Author(s): Wani, A; Zhu, J; Ulrich, JD; Eteleeb, A; Sauerbeck, AD; Reitz, SJ; Arhzaouy, K; Ikenaga, C; Yuede, CM; Pittman, SK; Wang, F; Li, S; Benitez, BA; Cruchaga, C; Kummer, TT; Harari, O; Chou, T; Schröder, R; Clemen, CS; Weihl, CC;
Year: 2021;  
Journal: Cell Reports;  
Volume: 36;  
Issue: 3;  
Abstract:

The pathogenic mechanism by which dominant mutations in VCP cause multisystem proteinopathy (MSP), a rare neurodegenerative disease that presents as fronto-temporal lobar degeneration with TDP-43 inclusions (FTLD-TDP), remains unclear. To explore this, we inactivate VCP in murine postnatal forebrain neurons (VCP conditional knockout [cKO]). VCP cKO mice have cortical brain atrophy, neuronal loss, autophago-lysosomal dysfunction, and TDP-43 inclusions resembling FTLD-TDP pathology.
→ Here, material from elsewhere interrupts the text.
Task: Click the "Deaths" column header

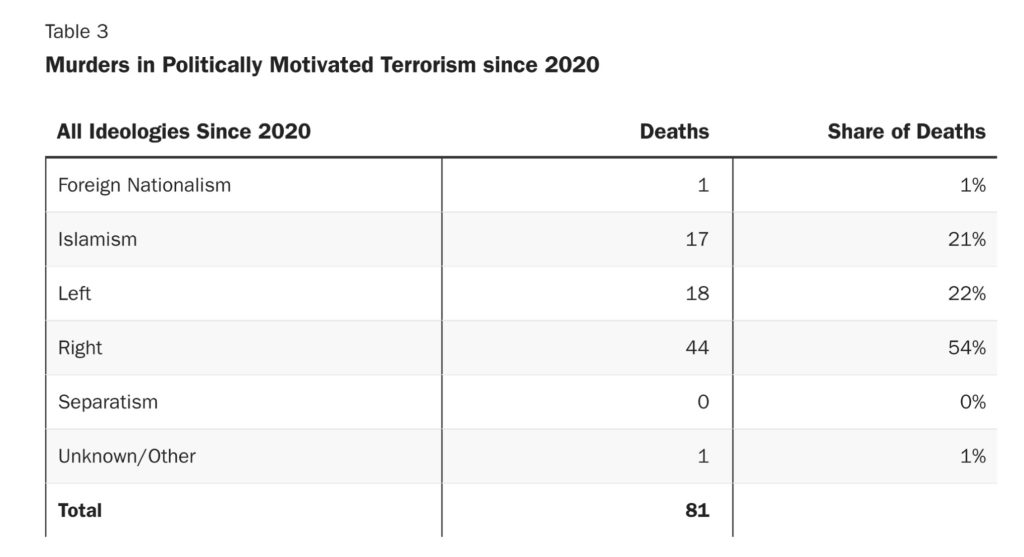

Conditional expression of a single disease-associated mutation, VCP-R155C, in a VCP null background similarly recapitulates features of VCP inactivation and FTLD-TDP, suggesting that this MSP mutation is hypomorphic. Comparison of transcriptomic and proteomic datasets from genetically defined patients with FTLD-TDP reveal that progranulin deficiency and VCP insufficiency result in similar profiles. These data identify a loss of VCP-dependent functions as a mediator of FTLD-TDP and reveal an unexpected biochemical similarity with progranulin deficiency.